:: 目標 ::
次の記事を読んで、以下の問いに答えよ。
1. 初日舞台挨拶はどこで行われたか。
2. MCを務めたのは誰か。
3. 清水に年齢を聞かれたウーマンラッシュアワーは、何歳だと答えたか。

:: 提供された抜粋 ::
┏━━
ウーマンラッシュアワー、時代劇役者に開眼か?!『時代劇は死なず ちゃんばら美学考』初日舞台挨拶

  • 登壇日:12月3日(土)
  • 登壇者:山本千尋、ウーマンラッシュアワー、中島貞夫監督、清水圭(MC)
  • 場所:有楽町スバル座
ウーマンラッシュアワー、時代劇役者に開眼か?!『時代劇は死なず ちゃんばら美学考』初日舞台挨拶
提供:シネマクエスト

半世紀以上にわたり映画業界で時代劇を支え続けてきた中島貞夫監督の最新作映画『時代劇は死なず ちゃんばら美学考』が12月3日に公開を迎え、初日舞台挨拶が有楽町スバル座で行われた。出演している女優・山本千尋と、本作の応援芸人であるウーマンラッシュアワー、MCに清水圭が登壇した。

■山本:今日は、この映画をわざわざ観に来て頂き、本当に嬉しく思います。少しの時間ですが、楽しんでいって下さい。

■中島監督:既にご覧頂いたので、お分かりになったかと思いますが、“ちゃんばらとは何だ”“一体、本当のちゃんばら映画の面白さって何なんだ”ということ、かなり長い年月の間、考えていましてこういう作品を作ってみました。本当の目的は、本格的なちゃんばら映画を最後の仕事の一つとしてやりたい!というのが、本音でございます。(会場から大きな拍手)

■ウーマンラッシュアワー:応援芸人のウーマンパラダイスです。正直、今日はお客さんの感じが“わー!”という感じかと思ったんですが、本当に監督の凄い大ファンであろうというお客様の集まりですので、余計な言葉は差し控えさせて頂きたいと思います。(笑)今日は、中島監督の言葉をチョッとでも多く聞きたいですよね。

■清水:ウーマンラッシュアワーの2人は、いまいくつ?

■ウーマンラッシュアワー:36歳です

■清水:君たちは、時代劇とかちゃんばらとか、よく観てたの?

■ウーマンラッシュアワー:いや、全く観てないですね。僕のお父さんとかがよく観てましたけど。
┗━━
:: データ部分 ::
┏━━
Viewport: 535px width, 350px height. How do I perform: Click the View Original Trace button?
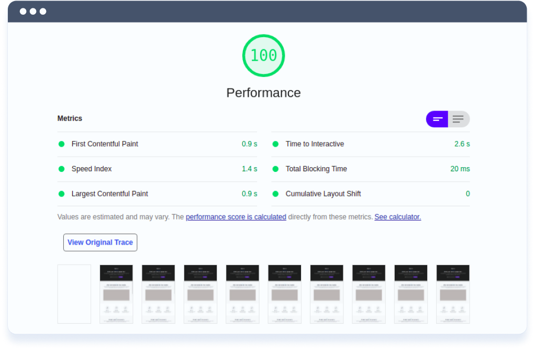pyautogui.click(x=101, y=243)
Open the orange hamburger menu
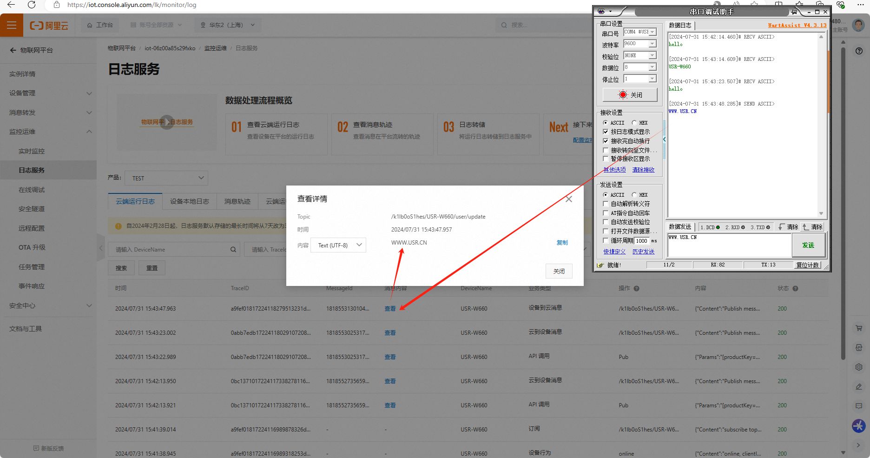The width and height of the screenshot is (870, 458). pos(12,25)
┗━━
:: 課題の解答 ::
1. 有楽町スバル座
2. 清水圭
3. 36歳